Dabei seien am Dienstag mindestens neun Menschen ums Leben gekommen, die meisten in Al-Rastan und dem Al-Chalidija-Viertel in Homs, wie die in London ansässige Syrische Beobachtungsstelle für Menschenrechte mitteilte. Auch in der Provinz Hama habe es Angriffe der Armee von Präsident Baschar al-Assad gegeben.
Damaskus, wo sich am Vortag in einem Nobelviertel Rebellen und Assad-Soldaten Kämpfe geliefert hatten, war am Dienstag massiv abgesichert.
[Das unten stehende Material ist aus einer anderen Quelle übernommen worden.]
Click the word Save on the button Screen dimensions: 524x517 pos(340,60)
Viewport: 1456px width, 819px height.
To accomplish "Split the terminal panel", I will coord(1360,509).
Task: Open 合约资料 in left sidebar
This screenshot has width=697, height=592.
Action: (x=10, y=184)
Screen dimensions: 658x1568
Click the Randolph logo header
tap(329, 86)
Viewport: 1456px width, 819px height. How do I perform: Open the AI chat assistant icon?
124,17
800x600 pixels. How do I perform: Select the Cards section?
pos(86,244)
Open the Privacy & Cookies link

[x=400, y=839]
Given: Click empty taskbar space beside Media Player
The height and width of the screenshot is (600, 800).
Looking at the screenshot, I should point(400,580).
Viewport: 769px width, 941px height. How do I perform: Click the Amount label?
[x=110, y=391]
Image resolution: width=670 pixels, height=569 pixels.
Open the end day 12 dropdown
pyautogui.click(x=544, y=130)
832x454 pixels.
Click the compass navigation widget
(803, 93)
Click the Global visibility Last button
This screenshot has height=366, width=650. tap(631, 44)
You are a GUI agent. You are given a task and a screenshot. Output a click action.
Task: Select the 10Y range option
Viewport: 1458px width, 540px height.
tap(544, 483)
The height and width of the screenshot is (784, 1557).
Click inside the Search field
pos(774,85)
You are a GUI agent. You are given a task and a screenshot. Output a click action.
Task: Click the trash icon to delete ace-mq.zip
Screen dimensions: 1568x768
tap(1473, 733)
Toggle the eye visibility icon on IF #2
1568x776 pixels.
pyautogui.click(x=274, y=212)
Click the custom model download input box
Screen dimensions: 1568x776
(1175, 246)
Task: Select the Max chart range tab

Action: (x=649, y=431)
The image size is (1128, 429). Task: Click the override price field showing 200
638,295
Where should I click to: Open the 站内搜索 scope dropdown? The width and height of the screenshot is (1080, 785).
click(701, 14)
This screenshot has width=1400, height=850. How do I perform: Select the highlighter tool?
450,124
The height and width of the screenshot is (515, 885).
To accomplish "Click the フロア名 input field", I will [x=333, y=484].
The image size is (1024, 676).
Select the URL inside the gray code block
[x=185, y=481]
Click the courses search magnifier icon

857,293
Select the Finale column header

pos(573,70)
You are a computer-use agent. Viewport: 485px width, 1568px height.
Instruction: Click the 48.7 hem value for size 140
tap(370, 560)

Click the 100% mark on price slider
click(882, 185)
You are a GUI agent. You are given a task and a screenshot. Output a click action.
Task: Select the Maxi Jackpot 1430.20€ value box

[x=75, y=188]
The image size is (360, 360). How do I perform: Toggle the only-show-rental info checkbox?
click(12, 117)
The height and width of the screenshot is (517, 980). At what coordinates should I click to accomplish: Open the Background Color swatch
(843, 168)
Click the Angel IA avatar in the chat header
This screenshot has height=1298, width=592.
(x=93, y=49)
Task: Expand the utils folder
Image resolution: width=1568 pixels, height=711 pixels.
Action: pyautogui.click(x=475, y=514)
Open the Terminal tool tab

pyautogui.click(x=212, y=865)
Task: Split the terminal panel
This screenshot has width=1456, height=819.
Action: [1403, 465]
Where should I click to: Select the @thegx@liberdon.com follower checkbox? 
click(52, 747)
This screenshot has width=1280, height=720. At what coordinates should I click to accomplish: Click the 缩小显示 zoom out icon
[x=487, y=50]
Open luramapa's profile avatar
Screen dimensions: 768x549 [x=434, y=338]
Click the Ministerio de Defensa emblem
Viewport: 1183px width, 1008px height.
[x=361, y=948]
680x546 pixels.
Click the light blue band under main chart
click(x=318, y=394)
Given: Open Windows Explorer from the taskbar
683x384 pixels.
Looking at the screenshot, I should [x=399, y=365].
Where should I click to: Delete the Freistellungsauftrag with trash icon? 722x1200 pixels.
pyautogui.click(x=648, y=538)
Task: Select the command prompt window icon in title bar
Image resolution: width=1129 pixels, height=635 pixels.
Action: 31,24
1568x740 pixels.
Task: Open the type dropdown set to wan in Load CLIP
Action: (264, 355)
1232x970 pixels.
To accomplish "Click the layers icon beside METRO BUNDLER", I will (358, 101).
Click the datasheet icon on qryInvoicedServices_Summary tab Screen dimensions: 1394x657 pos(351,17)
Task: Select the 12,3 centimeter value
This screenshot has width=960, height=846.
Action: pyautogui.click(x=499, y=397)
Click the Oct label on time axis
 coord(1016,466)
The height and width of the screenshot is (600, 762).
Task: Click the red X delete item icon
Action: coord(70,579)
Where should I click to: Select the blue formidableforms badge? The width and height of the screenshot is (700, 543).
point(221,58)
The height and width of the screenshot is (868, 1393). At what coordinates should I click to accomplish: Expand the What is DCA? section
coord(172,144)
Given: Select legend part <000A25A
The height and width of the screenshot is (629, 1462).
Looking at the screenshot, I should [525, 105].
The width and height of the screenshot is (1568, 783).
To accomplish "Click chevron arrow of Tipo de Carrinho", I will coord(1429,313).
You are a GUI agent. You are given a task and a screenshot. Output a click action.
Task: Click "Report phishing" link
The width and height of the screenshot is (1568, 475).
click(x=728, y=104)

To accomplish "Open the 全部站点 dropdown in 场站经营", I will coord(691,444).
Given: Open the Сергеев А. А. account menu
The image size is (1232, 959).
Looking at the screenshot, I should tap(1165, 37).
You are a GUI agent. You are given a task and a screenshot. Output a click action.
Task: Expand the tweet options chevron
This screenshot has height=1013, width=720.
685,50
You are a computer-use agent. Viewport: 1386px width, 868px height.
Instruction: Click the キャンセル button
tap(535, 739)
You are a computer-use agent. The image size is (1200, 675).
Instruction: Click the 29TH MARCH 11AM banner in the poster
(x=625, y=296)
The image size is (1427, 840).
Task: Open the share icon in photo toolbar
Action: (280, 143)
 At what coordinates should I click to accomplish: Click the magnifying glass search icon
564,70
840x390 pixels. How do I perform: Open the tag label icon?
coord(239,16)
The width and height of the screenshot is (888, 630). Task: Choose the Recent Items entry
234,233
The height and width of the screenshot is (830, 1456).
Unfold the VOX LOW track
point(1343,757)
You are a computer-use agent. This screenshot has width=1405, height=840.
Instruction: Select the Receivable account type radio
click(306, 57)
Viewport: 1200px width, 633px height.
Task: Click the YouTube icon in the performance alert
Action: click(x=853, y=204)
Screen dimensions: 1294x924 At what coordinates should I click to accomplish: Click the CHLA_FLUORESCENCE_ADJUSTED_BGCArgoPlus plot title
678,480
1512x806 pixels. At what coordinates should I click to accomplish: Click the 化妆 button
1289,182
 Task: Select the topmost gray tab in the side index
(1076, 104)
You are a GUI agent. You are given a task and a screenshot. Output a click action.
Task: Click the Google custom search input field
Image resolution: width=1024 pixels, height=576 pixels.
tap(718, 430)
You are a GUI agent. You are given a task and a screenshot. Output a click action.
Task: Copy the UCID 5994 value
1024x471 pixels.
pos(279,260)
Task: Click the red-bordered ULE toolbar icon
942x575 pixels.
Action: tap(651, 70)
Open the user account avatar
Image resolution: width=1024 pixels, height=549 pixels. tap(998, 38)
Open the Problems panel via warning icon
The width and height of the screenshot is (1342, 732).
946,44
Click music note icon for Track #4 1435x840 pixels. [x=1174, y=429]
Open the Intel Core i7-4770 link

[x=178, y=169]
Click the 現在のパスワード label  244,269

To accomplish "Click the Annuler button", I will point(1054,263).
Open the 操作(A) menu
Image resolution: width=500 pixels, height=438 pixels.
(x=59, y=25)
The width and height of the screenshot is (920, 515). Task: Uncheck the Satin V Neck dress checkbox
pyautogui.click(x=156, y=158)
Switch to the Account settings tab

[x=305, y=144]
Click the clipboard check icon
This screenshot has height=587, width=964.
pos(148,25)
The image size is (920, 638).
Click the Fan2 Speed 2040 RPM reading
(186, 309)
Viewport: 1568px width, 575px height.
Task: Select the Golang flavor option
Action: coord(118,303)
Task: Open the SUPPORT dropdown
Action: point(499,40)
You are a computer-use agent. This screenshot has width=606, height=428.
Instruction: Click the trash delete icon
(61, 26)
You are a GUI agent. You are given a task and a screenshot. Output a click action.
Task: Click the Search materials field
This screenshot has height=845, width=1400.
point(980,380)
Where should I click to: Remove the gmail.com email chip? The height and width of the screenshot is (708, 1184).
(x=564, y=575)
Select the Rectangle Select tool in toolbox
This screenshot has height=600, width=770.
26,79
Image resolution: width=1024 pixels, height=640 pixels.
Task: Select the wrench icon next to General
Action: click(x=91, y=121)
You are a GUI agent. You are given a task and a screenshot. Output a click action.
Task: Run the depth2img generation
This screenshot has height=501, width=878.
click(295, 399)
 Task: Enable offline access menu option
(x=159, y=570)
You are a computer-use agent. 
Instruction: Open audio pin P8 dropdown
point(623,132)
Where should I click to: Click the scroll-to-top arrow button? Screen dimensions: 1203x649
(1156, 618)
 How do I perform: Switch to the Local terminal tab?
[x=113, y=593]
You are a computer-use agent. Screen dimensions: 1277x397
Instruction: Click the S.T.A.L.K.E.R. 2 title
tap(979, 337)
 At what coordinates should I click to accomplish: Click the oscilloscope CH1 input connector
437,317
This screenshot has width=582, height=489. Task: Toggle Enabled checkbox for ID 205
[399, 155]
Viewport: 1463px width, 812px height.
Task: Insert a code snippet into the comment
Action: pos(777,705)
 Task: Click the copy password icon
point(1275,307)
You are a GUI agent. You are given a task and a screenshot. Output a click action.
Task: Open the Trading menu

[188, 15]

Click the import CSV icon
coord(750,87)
Meldungen aus Syrien sind wegen der vom Regime erhobenen Medienblockade von unabhängiger Seite nur schwer zu überprüfen.
Schwere Menschenrechtsverletzungen
Die Menschenrechtsorganisation Human Rights Watch (HRW) warf auch der Opposition in einem offenen Brief an den Syrischen Nationalrat (SNC) und anderen Aktivisten schwere Menschenrechtsverletzungen vor. Dazu gehörten Entführungen, Inhaftierungen und Folter von Sicherheitskräften und Regimetreuen Milizen. Einige Angriffe seien offenbar auch religiös motiviert und richteten sich gegen die schiitische oder alawitische Minderheit, der auch Assad angehört. Es habe zudem Berichte über Hinrichtungen gegeben.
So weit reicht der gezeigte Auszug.